As 2014 came to a close, President Obama announced major changes to the US relations with Cuba. December 31st began the renewing of relations with Cuba after an embargo was placed on the country over 50 years ago.
Both US President Obama and Cuban President Raul Castro welcome the change with enthusiasm as they announced the update over separate broadcast speeches. Though the embargo is not completely eradicated, both leaders promise to increase communication in an effort to bring the two countries into a “more civilized” relationship.
Though reactions among Americans have been mixed, the young Cuban-American population is overwhelmingly supportive of the renewed relations. NPR released statistics which show that 90% of young Cuban-Americans favor restoring diplomatic ties with Cuba.
With the embargo in place, many young Cuban-Americans grew up separated from their families in Cuba, unable to communicate or visit freely with loved ones. For these young Cuban-Americas, the embargo was more than a political barrier. Being raised in the incredibly family oriented Cuban culture, not being able to visit and interact with grandparents, aunts, uncles, and even parents left the Cuban-American millennials bitter towards an outdated and rather unsuccessful political barrier.
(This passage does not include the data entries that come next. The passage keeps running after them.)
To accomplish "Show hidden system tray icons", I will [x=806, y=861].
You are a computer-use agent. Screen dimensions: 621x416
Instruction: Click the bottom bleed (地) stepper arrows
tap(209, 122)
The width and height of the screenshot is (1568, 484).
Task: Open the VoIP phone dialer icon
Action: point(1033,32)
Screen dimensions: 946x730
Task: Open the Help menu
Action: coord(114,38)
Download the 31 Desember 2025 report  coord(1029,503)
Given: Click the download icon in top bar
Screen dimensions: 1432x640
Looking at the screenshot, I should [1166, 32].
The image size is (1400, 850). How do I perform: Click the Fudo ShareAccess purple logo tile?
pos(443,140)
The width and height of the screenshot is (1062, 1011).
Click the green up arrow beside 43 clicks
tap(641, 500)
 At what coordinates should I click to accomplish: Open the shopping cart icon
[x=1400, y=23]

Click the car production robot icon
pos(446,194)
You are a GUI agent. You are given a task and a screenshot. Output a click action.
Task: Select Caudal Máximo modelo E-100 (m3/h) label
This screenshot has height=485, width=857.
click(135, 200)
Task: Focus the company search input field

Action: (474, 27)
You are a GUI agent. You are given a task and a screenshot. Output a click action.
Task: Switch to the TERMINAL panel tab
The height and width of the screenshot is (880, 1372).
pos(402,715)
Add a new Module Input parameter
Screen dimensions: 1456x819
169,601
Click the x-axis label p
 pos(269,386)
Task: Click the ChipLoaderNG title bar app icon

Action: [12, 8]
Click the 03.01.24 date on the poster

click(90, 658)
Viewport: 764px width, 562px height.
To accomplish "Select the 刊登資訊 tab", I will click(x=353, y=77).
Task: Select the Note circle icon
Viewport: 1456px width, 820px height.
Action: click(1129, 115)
For young Cuban-Americans and all millennials alike, understanding a world where embargos set on countries because of differing political views is tremendously hard to grasp and sympathize with. As ideas of tolerance shape the up coming generation’s core values, the embargo seems to be increasing irrelevant and unnecessary. With these values in mind, we can anticipate more positive change in Cuban and American relations, moving closer and closer to a full lift of the embargo and free interaction between the two parties.